◆ Input data:
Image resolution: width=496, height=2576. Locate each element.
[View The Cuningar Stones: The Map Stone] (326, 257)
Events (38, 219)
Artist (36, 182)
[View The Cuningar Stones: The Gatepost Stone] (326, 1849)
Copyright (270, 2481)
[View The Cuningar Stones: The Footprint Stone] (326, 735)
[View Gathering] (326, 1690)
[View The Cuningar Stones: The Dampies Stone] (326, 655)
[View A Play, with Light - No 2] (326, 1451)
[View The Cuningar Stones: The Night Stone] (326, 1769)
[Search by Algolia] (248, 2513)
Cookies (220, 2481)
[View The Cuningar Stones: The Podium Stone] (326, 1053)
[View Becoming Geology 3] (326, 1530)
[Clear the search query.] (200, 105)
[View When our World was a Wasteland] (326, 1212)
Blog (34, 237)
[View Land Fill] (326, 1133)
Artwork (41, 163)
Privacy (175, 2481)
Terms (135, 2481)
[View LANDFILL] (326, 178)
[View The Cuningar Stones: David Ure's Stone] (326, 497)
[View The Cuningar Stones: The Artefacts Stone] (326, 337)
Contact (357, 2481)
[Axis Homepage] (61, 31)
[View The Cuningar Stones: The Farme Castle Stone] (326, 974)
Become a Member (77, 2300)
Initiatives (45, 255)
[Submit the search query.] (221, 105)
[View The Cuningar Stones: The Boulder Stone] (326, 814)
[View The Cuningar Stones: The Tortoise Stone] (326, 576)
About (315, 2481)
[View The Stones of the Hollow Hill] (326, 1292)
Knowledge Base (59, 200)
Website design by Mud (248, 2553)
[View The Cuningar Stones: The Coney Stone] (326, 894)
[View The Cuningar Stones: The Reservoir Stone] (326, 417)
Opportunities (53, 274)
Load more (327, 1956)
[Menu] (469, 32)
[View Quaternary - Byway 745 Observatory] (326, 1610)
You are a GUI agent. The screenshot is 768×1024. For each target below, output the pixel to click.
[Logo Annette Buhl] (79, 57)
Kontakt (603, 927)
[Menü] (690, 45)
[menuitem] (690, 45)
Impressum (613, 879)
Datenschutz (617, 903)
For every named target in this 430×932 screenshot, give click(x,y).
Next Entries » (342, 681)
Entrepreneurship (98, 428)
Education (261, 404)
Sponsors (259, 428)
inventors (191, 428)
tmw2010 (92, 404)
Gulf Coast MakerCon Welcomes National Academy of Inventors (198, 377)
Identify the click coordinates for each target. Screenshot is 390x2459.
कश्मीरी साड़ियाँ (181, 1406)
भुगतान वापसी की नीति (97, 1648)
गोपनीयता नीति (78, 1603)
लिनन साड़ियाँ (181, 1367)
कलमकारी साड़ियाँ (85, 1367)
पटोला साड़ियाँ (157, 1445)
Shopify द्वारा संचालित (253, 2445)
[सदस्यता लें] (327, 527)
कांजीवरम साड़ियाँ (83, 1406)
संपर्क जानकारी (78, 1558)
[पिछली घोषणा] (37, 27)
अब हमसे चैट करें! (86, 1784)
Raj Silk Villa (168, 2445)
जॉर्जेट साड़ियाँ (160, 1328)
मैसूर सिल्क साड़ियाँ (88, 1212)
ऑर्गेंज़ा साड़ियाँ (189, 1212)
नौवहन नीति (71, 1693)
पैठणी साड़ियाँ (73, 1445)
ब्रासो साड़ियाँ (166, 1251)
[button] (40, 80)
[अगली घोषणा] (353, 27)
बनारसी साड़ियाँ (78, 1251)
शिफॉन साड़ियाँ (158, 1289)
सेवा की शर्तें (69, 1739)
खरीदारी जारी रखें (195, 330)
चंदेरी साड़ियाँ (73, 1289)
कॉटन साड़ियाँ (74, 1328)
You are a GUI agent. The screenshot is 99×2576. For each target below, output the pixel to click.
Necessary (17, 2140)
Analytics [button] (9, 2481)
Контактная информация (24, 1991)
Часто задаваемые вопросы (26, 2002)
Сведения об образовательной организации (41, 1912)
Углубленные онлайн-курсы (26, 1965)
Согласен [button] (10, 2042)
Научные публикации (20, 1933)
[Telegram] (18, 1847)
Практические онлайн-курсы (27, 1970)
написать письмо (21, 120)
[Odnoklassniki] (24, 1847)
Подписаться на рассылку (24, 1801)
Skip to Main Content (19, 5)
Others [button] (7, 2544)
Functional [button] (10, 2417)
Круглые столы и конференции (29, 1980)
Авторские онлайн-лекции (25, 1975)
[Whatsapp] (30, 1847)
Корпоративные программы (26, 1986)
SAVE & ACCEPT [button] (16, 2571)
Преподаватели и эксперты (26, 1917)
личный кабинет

◆ Problem statement: Above are the entries. Quote exactly the lines from the one bearing "Datenschutz (617, 903)" through the one bearing "[Odnoklassniki] (24, 1847)".

◆ Response:
Datenschutz (617, 903)
For every named target in this 430×932 screenshot, give click(x,y).
Next Entries » (342, 681)
Entrepreneurship (98, 428)
Education (261, 404)
Sponsors (259, 428)
inventors (191, 428)
tmw2010 (92, 404)
Gulf Coast MakerCon Welcomes National Academy of Inventors (198, 377)
Identify the click coordinates for each target. Screenshot is 390x2459.
कश्मीरी साड़ियाँ (181, 1406)
भुगतान वापसी की नीति (97, 1648)
गोपनीयता नीति (78, 1603)
लिनन साड़ियाँ (181, 1367)
कलमकारी साड़ियाँ (85, 1367)
पटोला साड़ियाँ (157, 1445)
Shopify द्वारा संचालित (253, 2445)
[सदस्यता लें] (327, 527)
कांजीवरम साड़ियाँ (83, 1406)
संपर्क जानकारी (78, 1558)
[पिछली घोषणा] (37, 27)
अब हमसे चैट करें! (86, 1784)
Raj Silk Villa (168, 2445)
जॉर्जेट साड़ियाँ (160, 1328)
मैसूर सिल्क साड़ियाँ (88, 1212)
ऑर्गेंज़ा साड़ियाँ (189, 1212)
नौवहन नीति (71, 1693)
पैठणी साड़ियाँ (73, 1445)
ब्रासो साड़ियाँ (166, 1251)
[button] (40, 80)
[अगली घोषणा] (353, 27)
बनारसी साड़ियाँ (78, 1251)
शिफॉन साड़ियाँ (158, 1289)
सेवा की शर्तें (69, 1739)
खरीदारी जारी रखें (195, 330)
चंदेरी साड़ियाँ (73, 1289)
कॉटन साड़ियाँ (74, 1328)
You are a GUI agent. The screenshot is 99×2576. For each target below, output the pixel to click.
Necessary (17, 2140)
Analytics [button] (9, 2481)
Контактная информация (24, 1991)
Часто задаваемые вопросы (26, 2002)
Сведения об образовательной организации (41, 1912)
Углубленные онлайн-курсы (26, 1965)
Согласен [button] (10, 2042)
Научные публикации (20, 1933)
[Telegram] (18, 1847)
Практические онлайн-курсы (27, 1970)
написать письмо (21, 120)
[Odnoklassniki] (24, 1847)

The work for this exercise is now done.